* Begin TEXT PASSAGE *
After a week of guiding and running ice climbing courses at the beginning of February, I got to ice climb for a week on a short road trip through southern Austria, South Tyrol and into the Dolomites. In the course of the week, my partner Toni and I climbed for five days with one travel and one rest day. Each climbing day had at least one ice fall with pitches that were rated WI5 or harder. So the trip was a great opportunity to climb hard, sustained, steep ice.
On the right is the Hinterer Maralmfall, WI5/210m in the Malta valley of Carinthia. On our way south, we stopped in the Malta valley to climb some of the classic harder falls including Kathedrale, WI5+/305m. The conditions in the valley were very good with regards to the amounts of ice on routes, however the temps were on the cold side, so the ice was at time brittle and hard. I had wanted to climb the Hinterer Maralmfall for the past three years. Due to conditions and orientation of the fall, it had not formed with any margin of safety until this season.
After a couple of days of climbing in the Malta valley, we took a rest/travel day to drive into south Tyrol and further into the Dolomites past the Tre Cime di Lavaredo, Cristallo, (cappachino stop in Cortina), Le Tofane, etc., with our end destination on the south east side of the Marmolada in a concentrated ice climbing area of Sottoguda.
* End TEXT PASSAGE *
* Begin PROVIDED MATERIAL *
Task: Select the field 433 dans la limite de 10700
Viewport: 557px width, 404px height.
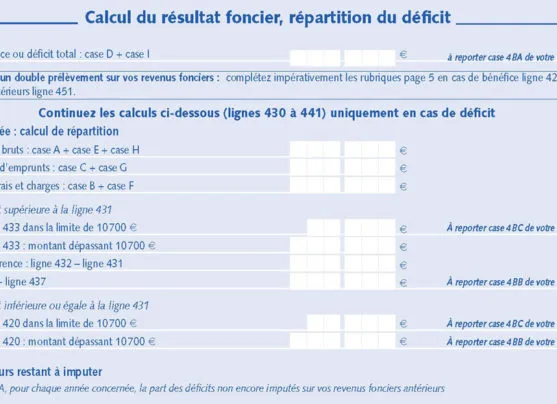Action: [351, 227]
* End PROVIDED MATERIAL *
## EXERCISES TO COMPLETE
a – List every mountain the ice climbing trip report names.
b – Extend the ice climbing trip report past its last sentence, picking up with the climbing at Sottoguda.

## REPLIES
a –
Tre Cime di Lavaredo
Cristallo
Le Tofane
Marmolada

b –
By this point the snowy conditions in the north eastern Alps had given way to warm and sunny conditions with cold temperatures in the Dolomites. The friendly skies gave a false impression to the seriousness of the avalanche conditions. The danger scale was at 3, which gave us pause to make the long approaches in very narrow valleys to get to some of the more remote ice climbs. Therefore the small village of Sottoguda with its very attractive gorge full of ice routes perfectly fit the situation. The photo on the right shows Toni seconding the last pitch of Cascata del Sole, WI3+/120m, (yes, finally getting to the "Sole" part of the "Cascata" ) which was our morning warm up climb for one of our long days in the Serrai di Sottoguda.
The gorge of Sottoguda offers climbs in the moderate range to harder athletic sport climbing-like lines. There are also some short and intense dry tooling routes that are bolt protected and mixed lines where natural protection is called for.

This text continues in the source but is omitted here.